Contraindications Contraindications include infection, known allergy to bovine collagen, and known hypersensitivity to components of the agarose shipping medium.93

Procedural technique BLCC is supplied in a circular disc. The product should be stored at 20ยฐ to 23ยฐC in its air-sealed bag containing 10% CO2/air mixture and nutrient medium. The matrix should be handled using an aseptic technique. Upon uncovering the disc, gauze may be placed over the matrix and moistened with a few drops of normal saline to aid in removal of the matrix from the medium. Surgical forceps allow for ease of removal of the matrix onto the moistened gauze while leaving it intact and separating it from the medium. The matrix may then be perforated using a scalpel before application to allow for drainage. The graft can be cut using scissors while on the gauze to better conform to the wound shape and to trim excessive product. The matrix can then be placed over a clean and properly debrided wound base.
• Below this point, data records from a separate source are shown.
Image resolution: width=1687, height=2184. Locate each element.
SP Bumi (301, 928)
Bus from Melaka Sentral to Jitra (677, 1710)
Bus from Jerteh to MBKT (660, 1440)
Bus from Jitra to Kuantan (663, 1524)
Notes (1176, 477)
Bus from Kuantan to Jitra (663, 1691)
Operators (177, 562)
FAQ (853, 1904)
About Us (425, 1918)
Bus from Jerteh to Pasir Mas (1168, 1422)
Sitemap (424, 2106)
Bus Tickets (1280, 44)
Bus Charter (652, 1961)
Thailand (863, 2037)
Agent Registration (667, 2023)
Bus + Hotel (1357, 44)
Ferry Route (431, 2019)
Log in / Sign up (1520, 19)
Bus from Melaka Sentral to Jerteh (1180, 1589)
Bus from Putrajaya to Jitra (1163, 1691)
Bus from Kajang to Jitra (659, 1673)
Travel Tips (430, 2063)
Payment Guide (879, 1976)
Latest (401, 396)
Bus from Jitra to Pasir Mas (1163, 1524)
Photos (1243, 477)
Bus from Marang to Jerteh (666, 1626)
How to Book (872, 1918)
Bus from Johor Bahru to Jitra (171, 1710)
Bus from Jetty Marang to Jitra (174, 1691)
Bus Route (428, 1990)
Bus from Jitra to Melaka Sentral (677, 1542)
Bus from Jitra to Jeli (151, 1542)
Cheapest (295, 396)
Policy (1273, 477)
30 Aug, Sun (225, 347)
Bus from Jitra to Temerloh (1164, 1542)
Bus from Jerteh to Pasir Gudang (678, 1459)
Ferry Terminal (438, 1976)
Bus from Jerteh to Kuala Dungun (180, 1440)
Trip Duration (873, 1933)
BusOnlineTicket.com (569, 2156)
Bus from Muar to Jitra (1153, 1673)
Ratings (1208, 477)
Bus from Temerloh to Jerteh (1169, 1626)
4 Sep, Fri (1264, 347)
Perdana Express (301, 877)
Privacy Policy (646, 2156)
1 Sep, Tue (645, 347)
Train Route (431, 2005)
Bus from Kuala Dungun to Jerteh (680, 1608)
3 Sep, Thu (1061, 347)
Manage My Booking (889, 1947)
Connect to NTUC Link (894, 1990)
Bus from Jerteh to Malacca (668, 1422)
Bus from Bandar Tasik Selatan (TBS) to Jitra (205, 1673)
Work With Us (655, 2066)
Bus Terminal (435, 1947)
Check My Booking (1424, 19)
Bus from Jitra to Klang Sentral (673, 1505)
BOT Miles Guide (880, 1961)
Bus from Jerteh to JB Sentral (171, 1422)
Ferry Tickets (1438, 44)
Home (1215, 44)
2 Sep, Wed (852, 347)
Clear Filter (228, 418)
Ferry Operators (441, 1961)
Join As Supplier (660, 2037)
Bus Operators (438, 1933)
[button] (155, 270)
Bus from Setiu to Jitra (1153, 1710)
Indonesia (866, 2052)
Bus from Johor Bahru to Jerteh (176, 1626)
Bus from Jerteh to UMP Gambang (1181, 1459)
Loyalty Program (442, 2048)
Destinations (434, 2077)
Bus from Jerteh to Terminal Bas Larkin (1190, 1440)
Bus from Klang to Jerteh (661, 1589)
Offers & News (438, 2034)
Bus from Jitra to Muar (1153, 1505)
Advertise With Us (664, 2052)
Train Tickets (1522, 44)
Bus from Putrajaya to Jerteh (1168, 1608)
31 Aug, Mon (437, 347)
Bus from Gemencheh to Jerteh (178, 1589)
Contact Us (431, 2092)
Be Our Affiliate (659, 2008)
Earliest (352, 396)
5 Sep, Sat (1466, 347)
Placing the gauze over the wound with the graft down will allow the matrix to remain in the proper orientation, with the dermal layer facing down. The gauze can then be removed and the matrix can be evenly spread over the wound bed; any bending and folding should be corrected using a cotton tip applicator. Secure the product in place using adhesive strips and then cover it with a nonadherent dressing, followed by the appropriate secondary dressing.78,92,93

Complications and limitations Various adverse events have been reported, including suspected wound infection, cellulitis, exudate, and pain. Heavy exudate may cause the matrix to lift off the wound bed, reducing its effectiveness.93

Follow-up care Patients should be followed at least once per week for visualization of the matrix, though the secondary dressing may be changed as needed. Adherent pieces of the matrix should be left in place, while nonadherent remnants may be removed. Reapplication

may be necessary; data have supported the safety and efficacy of up to five applications. Patients should be counseled to continue compression therapy in the case of VLUs, and pressure-offloading in the case of DFUs, as BLCC does not address the underlying pathophysiology of these entities.93

Figure 53-3. Bilayered skin construct placement step-by-step. (A) The surgical tray with the bilayered skin substitute is arranged. (B) The skin substitute is placed on a piece of gauze. (C) The skin substitute is gently scored and then (D) trimmed to fit the wound while on the gauze. (E) It is then applied to the wound. (F) Appearance after the wound has been covered with the skin substitute. (G) The skin substitute is gently taped in position and then (H) secured with an absorbent dressing.